The fat layer around the eyes can protrude as we get older, causing puffiness in the lower eyelids and in the corners of the upper eyelids. Fat protrusion can occur in some patients at an early age. Eyelid skin can also become loose and crepey and hang over the lids and the eyelid muscle can sag. If there is a large amount of overhanging skin, the condition can be uncomfortable and even limit vision. Women may find it making it difficult to apply make-up and have problems with eye shadow creasing in the folds.
The best candidates for blepharoplasty are generally healthy, do not smoke and do not have any serious eye conditions like glaucoma or dryness. For lower eyelid surgery, it is important to have good eyelid tone to avoid complications. Dr. Min will evaluate this during the initial consultation.
Eyelid surgery is performed on an outpatient basis either with local anesthesia and sedation or under general anesthesia. The procedure can take 45 to 60 minutes or longer, depending on how much work is done.
Blepharoplasty - Eyelid Lift FAQs
- What is transconjunctival blepharoplasty?
- This refers to a limited form of eyelid surgery that is done in patients who have bulging fat in the eyelids without loose skin or muscle. These patients are usually younger and have good skin tone. The incision is made inside the eyelid and only fat is removed. There are no visible scars and recovery is quicker than with traditional blepharoplasty.
- What won't blepharoplasty correct?
- Blepharoplasty cannot raise the eyebrows or reduce the appearance of crow’s feet or dark discoloration under the eyes. However, eyelid surgery can be combined with other procedures such as a brow lift, BOTOX® treatments and laser procedures to achieve optimal results.
- What is a browlift and when is it combined with eyelid surgery?
- The eyebrows are intimately related to the upper eyelids. When the eyebrows droop with age, the upper eyelids appear to have more skin excess than they would if the eyebrows were in a normal position. In those patients who have significant droopiness of the eyebrows, browlift is combined with upper eyelid lift for the most optimal result and complete correction of aging changes in the upper face.
- What is the tear trough deformity?
- The tear trough refers to the groove underneath the lower eyelid that extends from the inner corner of the eye. This groove is often one of the first signs of aging around the eyes and results from a loss of volume. It can be improved by the placement of fat or filler into the groove.
- Is blepharoplasty ever covered by my insurance?
- Upper eyelid lift may be covered by insurance for those patients who have a tremendous amount of hanging skin. In these patients, the skin excess must be enough to cause a limitation in vision. Your eye doctor must document this during an eye examination.

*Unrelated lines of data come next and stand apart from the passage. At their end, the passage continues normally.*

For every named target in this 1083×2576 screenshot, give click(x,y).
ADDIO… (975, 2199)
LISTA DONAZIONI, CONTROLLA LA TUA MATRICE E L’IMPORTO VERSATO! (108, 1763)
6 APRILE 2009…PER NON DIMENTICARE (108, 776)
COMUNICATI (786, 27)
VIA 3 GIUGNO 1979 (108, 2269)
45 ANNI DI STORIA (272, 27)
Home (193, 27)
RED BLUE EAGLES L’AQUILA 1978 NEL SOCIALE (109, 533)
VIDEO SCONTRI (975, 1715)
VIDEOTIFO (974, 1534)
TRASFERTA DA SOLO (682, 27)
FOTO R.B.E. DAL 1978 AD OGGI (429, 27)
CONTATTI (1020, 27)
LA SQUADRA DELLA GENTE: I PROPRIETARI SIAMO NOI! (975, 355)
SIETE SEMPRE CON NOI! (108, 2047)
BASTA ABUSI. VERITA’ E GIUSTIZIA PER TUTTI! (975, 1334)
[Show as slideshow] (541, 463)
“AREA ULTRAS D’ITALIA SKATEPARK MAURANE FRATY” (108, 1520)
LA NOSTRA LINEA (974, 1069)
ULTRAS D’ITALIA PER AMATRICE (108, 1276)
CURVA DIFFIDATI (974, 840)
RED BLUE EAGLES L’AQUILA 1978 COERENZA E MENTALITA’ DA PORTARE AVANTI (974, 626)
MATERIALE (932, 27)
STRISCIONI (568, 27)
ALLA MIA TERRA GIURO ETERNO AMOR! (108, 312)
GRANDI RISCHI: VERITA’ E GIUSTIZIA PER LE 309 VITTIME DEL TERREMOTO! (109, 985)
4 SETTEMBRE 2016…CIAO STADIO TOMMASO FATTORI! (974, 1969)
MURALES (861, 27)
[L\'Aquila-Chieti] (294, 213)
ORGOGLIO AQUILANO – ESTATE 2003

- What is recovery from eyelid surgery like?
- Bruising, swelling and a sense of tightness in the eyelids are common after eyelid surgery. Eyelid surgery is not typically painful. Most patients return to work in about 7-10 days. Contact lenses may not be worn for two weeks. The eyes may be more sensitive to light and wind and feel drier for a short while - eye drops and lubricants may be used to ease any temporary discomfort.
- What are the risks of eyelid surgery?
- Complications from blepharoplasty are uncommon, but can include infection, reaction to anesthesia, dry eyes, double or blurred vision for a few days, temporary swelling of the eyelids and difficulty closing the eyes when going to sleep. Uneven healing and scarring and ectropion (pulling down of the lower lids) are very rare and may require surgical correction.